[[ Study material open ]]

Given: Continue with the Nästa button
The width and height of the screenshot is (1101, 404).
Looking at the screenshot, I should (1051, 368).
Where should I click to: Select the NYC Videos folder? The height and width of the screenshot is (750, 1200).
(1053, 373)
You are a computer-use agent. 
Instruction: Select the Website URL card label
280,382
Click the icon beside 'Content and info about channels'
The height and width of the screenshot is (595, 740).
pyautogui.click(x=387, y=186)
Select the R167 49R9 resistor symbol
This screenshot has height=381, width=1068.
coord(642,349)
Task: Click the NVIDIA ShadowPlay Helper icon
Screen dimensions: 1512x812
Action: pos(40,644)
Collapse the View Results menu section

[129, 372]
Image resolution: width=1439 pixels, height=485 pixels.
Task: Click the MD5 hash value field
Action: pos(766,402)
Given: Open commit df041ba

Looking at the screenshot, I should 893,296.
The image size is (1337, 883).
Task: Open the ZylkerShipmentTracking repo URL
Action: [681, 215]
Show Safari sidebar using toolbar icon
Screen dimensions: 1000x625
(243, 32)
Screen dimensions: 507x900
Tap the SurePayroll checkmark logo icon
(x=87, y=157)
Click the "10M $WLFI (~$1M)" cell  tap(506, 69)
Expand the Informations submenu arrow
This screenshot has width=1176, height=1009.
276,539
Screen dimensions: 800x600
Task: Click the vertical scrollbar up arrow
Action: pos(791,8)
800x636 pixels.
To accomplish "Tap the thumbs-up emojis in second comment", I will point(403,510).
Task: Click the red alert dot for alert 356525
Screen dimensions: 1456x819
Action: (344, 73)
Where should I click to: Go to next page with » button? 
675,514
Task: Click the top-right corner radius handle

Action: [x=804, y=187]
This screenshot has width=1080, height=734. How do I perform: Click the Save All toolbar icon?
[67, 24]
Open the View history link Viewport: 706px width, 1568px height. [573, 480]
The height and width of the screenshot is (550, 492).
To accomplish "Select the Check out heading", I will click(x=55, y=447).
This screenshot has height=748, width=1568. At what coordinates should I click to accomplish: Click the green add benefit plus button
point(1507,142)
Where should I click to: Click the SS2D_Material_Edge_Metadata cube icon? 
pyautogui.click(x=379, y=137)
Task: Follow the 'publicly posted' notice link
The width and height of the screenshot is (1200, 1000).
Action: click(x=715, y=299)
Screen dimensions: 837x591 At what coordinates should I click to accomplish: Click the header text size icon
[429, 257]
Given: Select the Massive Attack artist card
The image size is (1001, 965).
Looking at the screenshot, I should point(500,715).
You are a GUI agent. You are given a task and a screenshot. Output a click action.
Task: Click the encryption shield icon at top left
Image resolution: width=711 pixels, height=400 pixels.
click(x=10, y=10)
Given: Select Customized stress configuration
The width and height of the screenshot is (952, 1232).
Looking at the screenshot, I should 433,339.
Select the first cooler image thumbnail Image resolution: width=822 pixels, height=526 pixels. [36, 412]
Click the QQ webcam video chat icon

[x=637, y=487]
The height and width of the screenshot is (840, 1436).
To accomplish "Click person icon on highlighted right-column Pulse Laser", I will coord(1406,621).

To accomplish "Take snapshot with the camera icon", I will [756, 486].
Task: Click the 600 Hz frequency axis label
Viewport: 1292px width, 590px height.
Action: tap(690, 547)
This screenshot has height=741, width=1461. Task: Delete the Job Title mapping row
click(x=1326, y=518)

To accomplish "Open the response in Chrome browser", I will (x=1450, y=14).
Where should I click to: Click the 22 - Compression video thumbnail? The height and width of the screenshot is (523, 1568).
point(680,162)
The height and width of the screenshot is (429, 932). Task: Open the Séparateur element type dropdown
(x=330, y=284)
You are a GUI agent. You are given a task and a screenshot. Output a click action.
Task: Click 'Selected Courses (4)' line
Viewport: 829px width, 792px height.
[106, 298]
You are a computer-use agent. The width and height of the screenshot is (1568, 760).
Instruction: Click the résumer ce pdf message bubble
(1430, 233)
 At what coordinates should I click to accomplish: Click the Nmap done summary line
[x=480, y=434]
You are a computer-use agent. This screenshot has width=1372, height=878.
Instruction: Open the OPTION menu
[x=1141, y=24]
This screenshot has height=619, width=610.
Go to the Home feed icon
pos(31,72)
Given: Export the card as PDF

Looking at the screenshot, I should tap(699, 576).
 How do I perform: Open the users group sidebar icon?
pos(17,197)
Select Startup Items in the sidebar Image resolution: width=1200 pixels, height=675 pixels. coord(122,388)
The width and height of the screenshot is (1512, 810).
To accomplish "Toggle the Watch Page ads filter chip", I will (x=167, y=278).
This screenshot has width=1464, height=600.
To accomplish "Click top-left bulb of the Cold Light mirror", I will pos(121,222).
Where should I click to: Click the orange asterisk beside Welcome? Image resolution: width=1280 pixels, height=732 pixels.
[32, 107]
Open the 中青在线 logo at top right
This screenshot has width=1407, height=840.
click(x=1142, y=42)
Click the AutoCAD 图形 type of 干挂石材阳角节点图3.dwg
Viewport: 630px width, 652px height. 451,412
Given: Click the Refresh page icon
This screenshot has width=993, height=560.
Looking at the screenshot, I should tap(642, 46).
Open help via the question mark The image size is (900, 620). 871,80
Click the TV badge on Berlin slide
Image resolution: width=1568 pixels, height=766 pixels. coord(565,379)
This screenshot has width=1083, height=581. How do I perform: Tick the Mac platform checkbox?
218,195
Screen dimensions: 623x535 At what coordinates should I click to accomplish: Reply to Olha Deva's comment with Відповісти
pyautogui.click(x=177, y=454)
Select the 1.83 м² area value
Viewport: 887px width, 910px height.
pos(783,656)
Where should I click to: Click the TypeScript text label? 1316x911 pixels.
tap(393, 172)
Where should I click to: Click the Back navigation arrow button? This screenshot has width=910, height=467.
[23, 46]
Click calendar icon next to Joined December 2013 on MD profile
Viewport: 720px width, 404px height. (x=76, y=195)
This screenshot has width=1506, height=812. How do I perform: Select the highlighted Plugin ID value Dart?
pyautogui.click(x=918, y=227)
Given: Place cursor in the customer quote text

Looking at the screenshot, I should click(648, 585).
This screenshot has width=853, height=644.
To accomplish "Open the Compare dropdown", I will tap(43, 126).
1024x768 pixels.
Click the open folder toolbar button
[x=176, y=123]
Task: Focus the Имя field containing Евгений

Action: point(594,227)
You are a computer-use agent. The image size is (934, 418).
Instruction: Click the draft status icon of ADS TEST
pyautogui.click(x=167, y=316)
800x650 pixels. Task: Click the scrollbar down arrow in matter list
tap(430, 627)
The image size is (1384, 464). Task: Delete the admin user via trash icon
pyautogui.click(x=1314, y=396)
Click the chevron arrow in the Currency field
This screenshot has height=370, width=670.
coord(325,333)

[[ Study material closed ]]

### Work order
Give back the data above, repeating every record exactly.

### Result
Given: Continue with the Nästa button
The width and height of the screenshot is (1101, 404).
Looking at the screenshot, I should (1051, 368).
Where should I click to: Select the NYC Videos folder? The height and width of the screenshot is (750, 1200).
(1053, 373)
You are a computer-use agent. 
Instruction: Select the Website URL card label
280,382
Click the icon beside 'Content and info about channels'
The height and width of the screenshot is (595, 740).
pyautogui.click(x=387, y=186)
Select the R167 49R9 resistor symbol
This screenshot has height=381, width=1068.
coord(642,349)
Task: Click the NVIDIA ShadowPlay Helper icon
Screen dimensions: 1512x812
Action: pos(40,644)
Collapse the View Results menu section

[129, 372]
Image resolution: width=1439 pixels, height=485 pixels.
Task: Click the MD5 hash value field
Action: pos(766,402)
Given: Open commit df041ba

Looking at the screenshot, I should 893,296.
The image size is (1337, 883).
Task: Open the ZylkerShipmentTracking repo URL
Action: [681, 215]
Show Safari sidebar using toolbar icon
Screen dimensions: 1000x625
(243, 32)
Screen dimensions: 507x900
Tap the SurePayroll checkmark logo icon
(x=87, y=157)
Click the "10M $WLFI (~$1M)" cell  tap(506, 69)
Expand the Informations submenu arrow
This screenshot has width=1176, height=1009.
276,539
Screen dimensions: 800x600
Task: Click the vertical scrollbar up arrow
Action: pos(791,8)
800x636 pixels.
To accomplish "Tap the thumbs-up emojis in second comment", I will point(403,510).
Task: Click the red alert dot for alert 356525
Screen dimensions: 1456x819
Action: (344, 73)
Where should I click to: Go to next page with » button? 
675,514
Task: Click the top-right corner radius handle

Action: [x=804, y=187]
This screenshot has width=1080, height=734. How do I perform: Click the Save All toolbar icon?
[67, 24]
Open the View history link Viewport: 706px width, 1568px height. [573, 480]
The height and width of the screenshot is (550, 492).
To accomplish "Select the Check out heading", I will click(x=55, y=447).
This screenshot has height=748, width=1568. At what coordinates should I click to accomplish: Click the green add benefit plus button
point(1507,142)
Where should I click to: Click the SS2D_Material_Edge_Metadata cube icon? 
pyautogui.click(x=379, y=137)
Task: Follow the 'publicly posted' notice link
The width and height of the screenshot is (1200, 1000).
Action: click(x=715, y=299)
Screen dimensions: 837x591 At what coordinates should I click to accomplish: Click the header text size icon
[429, 257]
Given: Select the Massive Attack artist card
The image size is (1001, 965).
Looking at the screenshot, I should point(500,715).
You are a GUI agent. You are given a task and a screenshot. Output a click action.
Task: Click the encryption shield icon at top left
Image resolution: width=711 pixels, height=400 pixels.
click(x=10, y=10)
Given: Select Customized stress configuration
The width and height of the screenshot is (952, 1232).
Looking at the screenshot, I should 433,339.
Select the first cooler image thumbnail Image resolution: width=822 pixels, height=526 pixels. [36, 412]
Click the QQ webcam video chat icon

[x=637, y=487]
The height and width of the screenshot is (840, 1436).
To accomplish "Click person icon on highlighted right-column Pulse Laser", I will coord(1406,621).

To accomplish "Take snapshot with the camera icon", I will [756, 486].
Task: Click the 600 Hz frequency axis label
Viewport: 1292px width, 590px height.
Action: tap(690, 547)
This screenshot has height=741, width=1461. Task: Delete the Job Title mapping row
click(x=1326, y=518)

To accomplish "Open the response in Chrome browser", I will (x=1450, y=14).
Where should I click to: Click the 22 - Compression video thumbnail? The height and width of the screenshot is (523, 1568).
point(680,162)
The height and width of the screenshot is (429, 932). Task: Open the Séparateur element type dropdown
(x=330, y=284)
You are a GUI agent. You are given a task and a screenshot. Output a click action.
Task: Click 'Selected Courses (4)' line
Viewport: 829px width, 792px height.
[106, 298]
You are a computer-use agent. The width and height of the screenshot is (1568, 760).
Instruction: Click the résumer ce pdf message bubble
(1430, 233)
 At what coordinates should I click to accomplish: Click the Nmap done summary line
[x=480, y=434]
You are a computer-use agent. This screenshot has width=1372, height=878.
Instruction: Open the OPTION menu
[x=1141, y=24]
This screenshot has height=619, width=610.
Go to the Home feed icon
pos(31,72)
Given: Export the card as PDF

Looking at the screenshot, I should tap(699, 576).
 How do I perform: Open the users group sidebar icon?
pos(17,197)
Select Startup Items in the sidebar Image resolution: width=1200 pixels, height=675 pixels. coord(122,388)
The width and height of the screenshot is (1512, 810).
To accomplish "Toggle the Watch Page ads filter chip", I will (x=167, y=278).
This screenshot has width=1464, height=600.
To accomplish "Click top-left bulb of the Cold Light mirror", I will pos(121,222).
Where should I click to: Click the orange asterisk beside Welcome? Image resolution: width=1280 pixels, height=732 pixels.
[32, 107]
Open the 中青在线 logo at top right
This screenshot has width=1407, height=840.
click(x=1142, y=42)
Click the AutoCAD 图形 type of 干挂石材阳角节点图3.dwg
Viewport: 630px width, 652px height. 451,412
Given: Click the Refresh page icon
This screenshot has width=993, height=560.
Looking at the screenshot, I should tap(642, 46).
Open help via the question mark The image size is (900, 620). 871,80
Click the TV badge on Berlin slide
Image resolution: width=1568 pixels, height=766 pixels. coord(565,379)
This screenshot has width=1083, height=581. How do I perform: Tick the Mac platform checkbox?
218,195
Screen dimensions: 623x535 At what coordinates should I click to accomplish: Reply to Olha Deva's comment with Відповісти
pyautogui.click(x=177, y=454)
Select the 1.83 м² area value
Viewport: 887px width, 910px height.
pos(783,656)
Where should I click to: Click the TypeScript text label? 1316x911 pixels.
tap(393, 172)
Where should I click to: Click the Back navigation arrow button? This screenshot has width=910, height=467.
[23, 46]
Click calendar icon next to Joined December 2013 on MD profile
Viewport: 720px width, 404px height. (x=76, y=195)
This screenshot has width=1506, height=812. How do I perform: Select the highlighted Plugin ID value Dart?
pyautogui.click(x=918, y=227)
Given: Place cursor in the customer quote text

Looking at the screenshot, I should click(648, 585).
This screenshot has width=853, height=644.
To accomplish "Open the Compare dropdown", I will tap(43, 126).
1024x768 pixels.
Click the open folder toolbar button
[x=176, y=123]
Task: Focus the Имя field containing Евгений

Action: point(594,227)
You are a computer-use agent. The image size is (934, 418).
Instruction: Click the draft status icon of ADS TEST
pyautogui.click(x=167, y=316)
800x650 pixels. Task: Click the scrollbar down arrow in matter list
tap(430, 627)
The image size is (1384, 464). Task: Delete the admin user via trash icon
pyautogui.click(x=1314, y=396)
Click the chevron arrow in the Currency field
This screenshot has height=370, width=670.
coord(325,333)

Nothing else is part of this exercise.